Vous voulez un job d’étudiant au Japon ? Louez, gratuitement, le logement abandonné d’un johatsu afin que le propriétaire puisse le relouer ensuite. « Un johatsu dans une maison, c’est comme un suicide. Vous ne la relouez pas facilement. Ce n’est pas considéré comme une maison hantée, mais il y a un peu de ça : le malheur porte malheur. »
Partir, fuir pour mieux revenir ou repartir ? Ce livre est également celui de la renaissance. Yukiko va renaître à son pays, Akainu, le gamin osera, avec l’aide et le soutien très ferme de Kaze, partir à la recherche de ses parents, Kaze, lui, se créé une toute nouvelle vie. Seul Richard B. repartira chez lui comme il est venu, en compagnie des textes de Richard Brautigan.
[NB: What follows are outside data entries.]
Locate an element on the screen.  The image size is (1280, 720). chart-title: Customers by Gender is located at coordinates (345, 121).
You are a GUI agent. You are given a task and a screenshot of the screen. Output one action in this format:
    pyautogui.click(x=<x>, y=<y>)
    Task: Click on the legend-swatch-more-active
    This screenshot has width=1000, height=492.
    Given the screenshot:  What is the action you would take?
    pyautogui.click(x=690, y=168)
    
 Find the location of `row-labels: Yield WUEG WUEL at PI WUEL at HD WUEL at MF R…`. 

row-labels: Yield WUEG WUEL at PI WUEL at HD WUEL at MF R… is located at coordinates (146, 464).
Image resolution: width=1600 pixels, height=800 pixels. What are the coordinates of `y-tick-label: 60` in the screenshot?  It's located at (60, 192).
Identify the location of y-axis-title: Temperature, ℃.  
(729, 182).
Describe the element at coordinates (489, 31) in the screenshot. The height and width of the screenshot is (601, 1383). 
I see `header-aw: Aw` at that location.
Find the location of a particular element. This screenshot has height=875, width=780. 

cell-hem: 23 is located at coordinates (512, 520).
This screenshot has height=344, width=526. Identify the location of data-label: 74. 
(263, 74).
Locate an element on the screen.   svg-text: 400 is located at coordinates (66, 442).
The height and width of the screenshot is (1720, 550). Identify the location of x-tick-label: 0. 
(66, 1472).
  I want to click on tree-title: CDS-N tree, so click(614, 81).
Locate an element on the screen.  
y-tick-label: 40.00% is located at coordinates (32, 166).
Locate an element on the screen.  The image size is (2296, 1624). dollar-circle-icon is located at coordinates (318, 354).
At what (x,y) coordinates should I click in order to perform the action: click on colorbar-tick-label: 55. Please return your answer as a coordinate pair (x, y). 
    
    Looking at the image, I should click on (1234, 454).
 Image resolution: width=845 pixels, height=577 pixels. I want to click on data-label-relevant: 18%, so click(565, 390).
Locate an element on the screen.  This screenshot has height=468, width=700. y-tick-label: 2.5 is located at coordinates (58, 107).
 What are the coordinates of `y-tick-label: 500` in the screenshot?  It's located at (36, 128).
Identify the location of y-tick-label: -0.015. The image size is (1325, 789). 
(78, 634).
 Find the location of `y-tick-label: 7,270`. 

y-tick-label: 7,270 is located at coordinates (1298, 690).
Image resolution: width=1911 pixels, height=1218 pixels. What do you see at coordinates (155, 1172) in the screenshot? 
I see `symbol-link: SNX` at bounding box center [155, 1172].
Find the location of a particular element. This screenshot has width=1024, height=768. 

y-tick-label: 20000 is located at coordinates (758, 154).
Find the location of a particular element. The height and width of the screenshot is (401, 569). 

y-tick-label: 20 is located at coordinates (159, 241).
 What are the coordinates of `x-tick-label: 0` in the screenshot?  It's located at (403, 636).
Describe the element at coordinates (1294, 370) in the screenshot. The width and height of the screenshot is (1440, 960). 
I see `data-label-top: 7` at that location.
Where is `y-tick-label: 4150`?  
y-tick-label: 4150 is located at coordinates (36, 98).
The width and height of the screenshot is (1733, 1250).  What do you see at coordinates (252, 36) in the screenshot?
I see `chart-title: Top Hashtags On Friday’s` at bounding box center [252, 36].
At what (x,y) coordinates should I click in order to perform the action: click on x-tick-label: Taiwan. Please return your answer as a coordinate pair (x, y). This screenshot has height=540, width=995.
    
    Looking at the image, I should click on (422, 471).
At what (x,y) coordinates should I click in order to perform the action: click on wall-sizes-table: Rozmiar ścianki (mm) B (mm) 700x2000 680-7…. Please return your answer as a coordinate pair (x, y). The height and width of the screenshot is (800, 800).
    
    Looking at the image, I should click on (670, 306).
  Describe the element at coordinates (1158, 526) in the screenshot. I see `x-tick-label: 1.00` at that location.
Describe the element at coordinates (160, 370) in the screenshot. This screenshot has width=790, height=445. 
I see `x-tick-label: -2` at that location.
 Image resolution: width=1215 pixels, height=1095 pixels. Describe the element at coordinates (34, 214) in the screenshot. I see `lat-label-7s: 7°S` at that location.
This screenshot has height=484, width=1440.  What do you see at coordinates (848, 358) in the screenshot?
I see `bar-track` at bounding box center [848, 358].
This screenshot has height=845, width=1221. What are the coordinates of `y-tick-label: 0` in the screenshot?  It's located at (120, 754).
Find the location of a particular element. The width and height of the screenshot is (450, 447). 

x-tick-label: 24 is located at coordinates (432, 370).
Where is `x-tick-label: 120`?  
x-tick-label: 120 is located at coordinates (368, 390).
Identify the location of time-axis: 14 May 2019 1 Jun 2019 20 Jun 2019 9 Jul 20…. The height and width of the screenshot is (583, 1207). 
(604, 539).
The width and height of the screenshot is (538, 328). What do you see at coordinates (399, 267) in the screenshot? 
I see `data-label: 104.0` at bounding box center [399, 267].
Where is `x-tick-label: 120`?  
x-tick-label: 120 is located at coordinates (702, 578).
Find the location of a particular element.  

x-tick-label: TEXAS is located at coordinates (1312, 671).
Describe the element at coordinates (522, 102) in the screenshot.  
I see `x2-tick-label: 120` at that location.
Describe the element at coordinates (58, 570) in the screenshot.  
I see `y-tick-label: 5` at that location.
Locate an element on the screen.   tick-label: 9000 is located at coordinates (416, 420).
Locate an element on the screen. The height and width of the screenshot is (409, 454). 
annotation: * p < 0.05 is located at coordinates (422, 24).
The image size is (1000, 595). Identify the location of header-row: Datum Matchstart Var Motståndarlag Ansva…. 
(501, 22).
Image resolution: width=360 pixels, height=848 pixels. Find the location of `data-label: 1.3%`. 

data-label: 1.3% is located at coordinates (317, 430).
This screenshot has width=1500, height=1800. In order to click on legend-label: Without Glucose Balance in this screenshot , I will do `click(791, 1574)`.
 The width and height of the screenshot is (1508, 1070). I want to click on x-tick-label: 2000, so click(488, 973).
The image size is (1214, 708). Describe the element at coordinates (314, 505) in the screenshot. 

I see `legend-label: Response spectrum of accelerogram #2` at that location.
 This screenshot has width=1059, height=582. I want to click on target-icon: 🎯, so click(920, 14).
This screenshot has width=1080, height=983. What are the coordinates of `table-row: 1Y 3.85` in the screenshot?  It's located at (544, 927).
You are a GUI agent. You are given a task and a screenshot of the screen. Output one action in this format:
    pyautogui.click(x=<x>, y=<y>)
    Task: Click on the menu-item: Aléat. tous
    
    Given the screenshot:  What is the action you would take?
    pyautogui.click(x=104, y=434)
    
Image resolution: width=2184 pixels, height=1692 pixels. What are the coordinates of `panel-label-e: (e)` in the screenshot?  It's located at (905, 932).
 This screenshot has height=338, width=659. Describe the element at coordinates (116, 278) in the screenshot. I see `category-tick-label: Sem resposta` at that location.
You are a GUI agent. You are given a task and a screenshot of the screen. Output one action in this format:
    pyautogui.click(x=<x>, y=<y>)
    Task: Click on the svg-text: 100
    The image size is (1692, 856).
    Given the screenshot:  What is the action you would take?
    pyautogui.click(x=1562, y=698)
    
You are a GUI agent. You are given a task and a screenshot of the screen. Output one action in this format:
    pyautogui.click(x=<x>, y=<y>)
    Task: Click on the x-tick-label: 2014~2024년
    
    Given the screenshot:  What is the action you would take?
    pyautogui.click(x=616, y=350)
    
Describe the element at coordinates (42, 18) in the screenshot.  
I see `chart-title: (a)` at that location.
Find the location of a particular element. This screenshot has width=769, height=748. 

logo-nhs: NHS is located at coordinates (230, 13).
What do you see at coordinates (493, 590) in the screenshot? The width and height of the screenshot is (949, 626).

Avec beaucoup de délicatesse et de poésie, dans un Japon submergé par la catastrophe, Thomas B. Reverdy explore les âmes humaines et leurs désirs d’ailleurs, le désir de fuite et de tout recommencer, d’effacer l’ardoise pour certains.
Malgré un début hésitant, j’en fais un coup de cœur, c’est dire si cette lecture m’a séduite.
Emouvant
Thomas B. Reverdy écrit bien, très bien. Agrémenté de-ci, de-là, de phrases extraites de la poésie et de la prose de Richard Brautigan, son texte n’en est que plus fort.
Il nous emmène au Japon avec son personnage de détective privé un peu paumé, à la recherche du père de son ancienne petite amie, lequel s’est « évaporé ». A la recherche surtout de lui-même, d’un sens à donner à sa vie, tiraillé qu’il est par le passé, ce qui fut, ce qui aurait pu être, ce qui n’a pas été.
Dans un décor apocalyptique d’après tsunami et accident nucléaire, la beauté des mots se charge de nous faire voyager avec lui.